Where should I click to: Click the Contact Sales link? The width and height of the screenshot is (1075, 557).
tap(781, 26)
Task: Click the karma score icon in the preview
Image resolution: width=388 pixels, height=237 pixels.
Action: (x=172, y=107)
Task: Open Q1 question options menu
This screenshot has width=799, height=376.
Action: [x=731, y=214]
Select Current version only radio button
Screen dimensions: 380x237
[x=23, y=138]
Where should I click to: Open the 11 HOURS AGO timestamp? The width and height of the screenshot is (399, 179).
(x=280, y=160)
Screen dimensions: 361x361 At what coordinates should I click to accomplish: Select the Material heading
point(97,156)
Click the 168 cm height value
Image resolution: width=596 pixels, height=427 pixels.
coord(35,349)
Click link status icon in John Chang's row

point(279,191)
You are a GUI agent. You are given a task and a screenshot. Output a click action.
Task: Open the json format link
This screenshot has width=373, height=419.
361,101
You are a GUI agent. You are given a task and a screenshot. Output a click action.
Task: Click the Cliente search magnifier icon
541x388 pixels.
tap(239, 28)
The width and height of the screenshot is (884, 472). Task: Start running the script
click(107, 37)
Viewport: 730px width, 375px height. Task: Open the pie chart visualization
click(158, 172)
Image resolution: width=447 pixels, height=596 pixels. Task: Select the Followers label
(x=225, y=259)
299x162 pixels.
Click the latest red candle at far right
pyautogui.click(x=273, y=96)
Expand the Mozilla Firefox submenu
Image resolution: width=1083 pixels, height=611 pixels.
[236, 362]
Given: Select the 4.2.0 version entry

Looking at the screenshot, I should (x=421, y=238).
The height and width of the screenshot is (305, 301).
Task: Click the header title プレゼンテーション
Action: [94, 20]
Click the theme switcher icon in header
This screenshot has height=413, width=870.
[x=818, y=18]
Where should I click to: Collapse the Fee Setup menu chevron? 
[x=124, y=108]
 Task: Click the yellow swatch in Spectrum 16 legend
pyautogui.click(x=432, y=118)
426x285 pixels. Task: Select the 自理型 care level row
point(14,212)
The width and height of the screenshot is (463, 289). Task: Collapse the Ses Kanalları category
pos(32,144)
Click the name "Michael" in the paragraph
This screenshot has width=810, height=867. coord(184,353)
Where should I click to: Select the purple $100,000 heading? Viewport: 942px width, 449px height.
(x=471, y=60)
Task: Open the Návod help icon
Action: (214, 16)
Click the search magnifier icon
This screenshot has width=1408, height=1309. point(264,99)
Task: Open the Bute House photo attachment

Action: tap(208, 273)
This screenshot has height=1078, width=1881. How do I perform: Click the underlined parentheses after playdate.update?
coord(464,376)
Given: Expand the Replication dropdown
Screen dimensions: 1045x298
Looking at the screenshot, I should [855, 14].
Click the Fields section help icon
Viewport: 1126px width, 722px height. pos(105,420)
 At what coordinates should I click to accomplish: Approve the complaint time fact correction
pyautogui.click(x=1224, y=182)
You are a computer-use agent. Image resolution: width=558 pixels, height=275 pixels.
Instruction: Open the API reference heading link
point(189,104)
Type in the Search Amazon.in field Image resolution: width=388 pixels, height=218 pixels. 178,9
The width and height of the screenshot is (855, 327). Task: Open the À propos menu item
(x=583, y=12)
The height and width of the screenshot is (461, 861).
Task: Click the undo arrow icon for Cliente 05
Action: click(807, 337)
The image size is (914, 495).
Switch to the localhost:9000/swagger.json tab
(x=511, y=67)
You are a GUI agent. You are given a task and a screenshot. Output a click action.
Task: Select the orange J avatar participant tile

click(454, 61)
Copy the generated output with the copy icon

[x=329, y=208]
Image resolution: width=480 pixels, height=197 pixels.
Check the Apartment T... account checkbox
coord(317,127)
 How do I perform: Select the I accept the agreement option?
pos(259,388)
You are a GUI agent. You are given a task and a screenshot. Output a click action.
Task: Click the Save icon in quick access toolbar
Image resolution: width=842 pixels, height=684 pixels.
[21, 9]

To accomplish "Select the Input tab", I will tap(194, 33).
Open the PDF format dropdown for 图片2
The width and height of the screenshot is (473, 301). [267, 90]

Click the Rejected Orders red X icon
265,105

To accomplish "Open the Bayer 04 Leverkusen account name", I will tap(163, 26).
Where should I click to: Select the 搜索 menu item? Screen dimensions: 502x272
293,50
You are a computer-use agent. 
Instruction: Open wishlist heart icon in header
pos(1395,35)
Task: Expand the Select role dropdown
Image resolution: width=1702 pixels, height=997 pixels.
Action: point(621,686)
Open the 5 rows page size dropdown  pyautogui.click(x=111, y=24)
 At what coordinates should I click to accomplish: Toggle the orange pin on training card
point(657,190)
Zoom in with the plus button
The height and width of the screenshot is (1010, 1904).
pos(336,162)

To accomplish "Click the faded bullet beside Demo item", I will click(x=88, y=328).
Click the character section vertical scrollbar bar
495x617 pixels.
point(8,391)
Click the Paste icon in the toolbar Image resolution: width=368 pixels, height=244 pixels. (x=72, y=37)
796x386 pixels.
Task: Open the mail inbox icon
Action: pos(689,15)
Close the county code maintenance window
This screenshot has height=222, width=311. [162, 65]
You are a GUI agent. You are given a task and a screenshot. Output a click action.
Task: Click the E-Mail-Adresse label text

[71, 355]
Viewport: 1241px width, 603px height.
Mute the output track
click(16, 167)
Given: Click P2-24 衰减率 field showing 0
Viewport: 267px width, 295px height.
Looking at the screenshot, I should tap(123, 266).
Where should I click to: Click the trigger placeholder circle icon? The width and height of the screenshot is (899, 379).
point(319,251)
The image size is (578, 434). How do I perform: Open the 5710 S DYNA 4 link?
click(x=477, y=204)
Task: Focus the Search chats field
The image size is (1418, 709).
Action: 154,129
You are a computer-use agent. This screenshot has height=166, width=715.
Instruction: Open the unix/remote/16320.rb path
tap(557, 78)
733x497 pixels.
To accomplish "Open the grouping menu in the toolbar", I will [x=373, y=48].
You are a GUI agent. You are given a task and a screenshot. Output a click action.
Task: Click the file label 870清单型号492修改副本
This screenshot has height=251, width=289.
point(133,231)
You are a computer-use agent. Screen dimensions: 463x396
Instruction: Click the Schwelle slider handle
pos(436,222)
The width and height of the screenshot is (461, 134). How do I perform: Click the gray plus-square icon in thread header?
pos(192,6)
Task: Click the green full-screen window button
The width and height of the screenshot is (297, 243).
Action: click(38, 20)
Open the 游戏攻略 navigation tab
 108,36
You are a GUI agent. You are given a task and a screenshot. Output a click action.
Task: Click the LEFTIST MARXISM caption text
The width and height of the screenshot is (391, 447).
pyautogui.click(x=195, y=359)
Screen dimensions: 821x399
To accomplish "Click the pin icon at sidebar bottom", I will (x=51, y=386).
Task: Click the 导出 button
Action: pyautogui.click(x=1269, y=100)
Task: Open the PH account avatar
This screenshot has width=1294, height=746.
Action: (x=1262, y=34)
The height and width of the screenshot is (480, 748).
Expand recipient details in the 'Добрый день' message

### About this task
The expected output is every line of the records in which the string "computer" appears.

### Solution
You are a computer-use agent. Image resolution: width=558 pixels, height=275 pixels.
You are a computer-use agent. 
You are a computer-use agent. This screenshot has height=166, width=715.
You are a computer-use agent. Screen dimensions: 463x396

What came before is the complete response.